Bill Nighy’s daughter makes her feature directorial debut with a totally persuasive female view of male dominance.

Alice, Darling

Wunmi Mosaku, Anna Kendrick and Kaniehtiio Horn

Anyone seeking a film with a marked feminine sensibility need look no further. Alice, Darling measures up to that on every level. The screenplay, her second to be filmed, is by Alanna Francis, while the director, Mary Nighy, the daughter of Bill Nighy, is making her first feature film following short pieces and work for television. The story they have chosen to tell concerns a man, Simon (Charlie Carrick), who may stop short of physically abusing his partner, Alice (Anna Kendrick, herself an executive producer of this film), but Alice, Darling is an all-out attack on men who dominate their partners and treat them as their inferiors. It is Kendrick’s Alice who is very much the central figure here, but her two best friends, Tess (Kaniehtiio Horn) and Sophia (Wunmi Mosaku) also feature prominently. Indeed, having once introduced us to the principal characters in a city setting where Simon, an artist, is holding an exhibition, the film abandons that location for the rest of its length and proceeds to depict the three women sharing a rural vacation, one set up in celebration of Tess having her 30th birthday. The fact that Alice has chosen to hide what she is doing from Simon – she claims to be taking a work trip – is an early indication of the extent of Simon's controlling ways. She is in love with him but goes out of her way to hide anything which might antagonise him.

Although Simon will turn up again later in the film (having discovered where she is, he arrives there to bring her back), Alice, Darling sees everything through the eyes of the women. Indeed, it traces with subtlety the tensions that can arise when women who are anxious for the situation of a best friend try to alert her to their concerns only to find that she can turn resentful because she is in denial about what is happening to her.
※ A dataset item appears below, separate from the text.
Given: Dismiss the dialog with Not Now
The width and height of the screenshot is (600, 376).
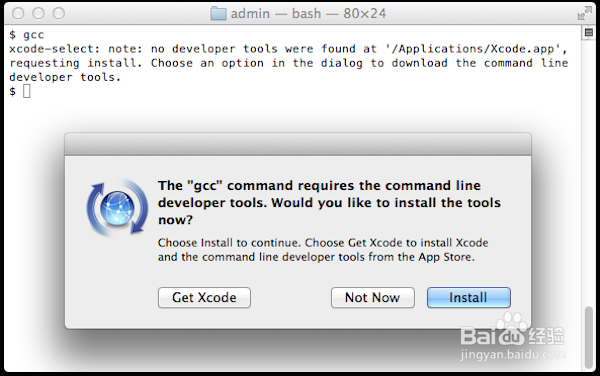Looking at the screenshot, I should pyautogui.click(x=372, y=298).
Because the focus is on the conflict within Alice’s own head and because the viewer is hoping throughout the film that she will come to acknowledge the extent to which she is being imposed upon, Alice is always the key figure. Nevertheless, the portraits of Tess and Sophia are vividly and sympathetically realised and the film, firmly steering clear of melodrama, shows with conviction how Simon is trying to change Alice by making her subservient and turning her into the person that suits his ends. He is doing this even to the point of seeking to break the bond that she has established with Tess and Sophia.

This is a serious, sensitive film, and its tone is one to which Anna Kendrick commits herself absolutely. Horn and Mosaku are fine too, with Mosaku impressing here no less than she did recently in Call Jane. It's also the case that Carrick contributes to the tone by expressing Simon’s true character without overplaying the role. But, if quiet authenticity seems to be the keynote sought, certain aspects of Alice, Darling tend to work against that. Particularly in its first half one finds much abrupt editing and the inclusion of memory shots of Simon, even if intended to depict a half-buried unease in Alice's mind, disrupt the flow of the film. There is also the fact that it begins with underwater shots which have a symbolical air that does not really fit in (despite which the film’s conclusion chooses to return to this mode). Furthermore, for a full sense of authenticity it would be preferable to have a music score that took more time off and there are other issues too. In the background the film references a girl who has gone missing and scenes of the search for her are incorporated. By implication her fate is to be seen as another example of a woman victimised, but as a sub-plot it never really earns its place even if it does provide opportunities for exterior scenes and thus to limit the feeling of this being a work which plays out in a single interior setting. Even so and despite this appearing to be a screen original, the film’s concentration on its four leading characters does give the impression of a drama that could have been conceived as a stage work. The intentions behind Alice, Darling are admirable and the acting never lets it down, but nevertheless I found that it failed to hit home to the extent that it should have and which is possible even when a drama adopts a quiet tone. However, those who are drawn to this film by its female sensibility will welcome it and for those viewers able to identify with Alice and her friends from personal experience it may indeed carry that extra punch.

MANSEL STIMPSON

Cast
: Anna Kendrick, Kaniehtiio Horn, Charlie Carrick, Wunmi Mosaku, Mark Winnick, Daniel Stolfi, Viviana Zarrillo.

Dir Mary Nighy, Pro Katie Bird Nolan, Lindsay Tapscott, Christina Piovesan and Noah Segal, Screenplay Alanna Francis, Ph Mike McLaughlin, Pro Des Jennifer Morden, Ed Gareth C. Scales, Music Owen Pallett, Costumes Marissa Schwartz.

Babe Nation Films/Elevation Pictures/Castelletto Films/Ontario Creates-Lionsgate UK.
90 mins. Canada/USA. 2022. US and UK Rel: 20 January 2023. Cert. 15.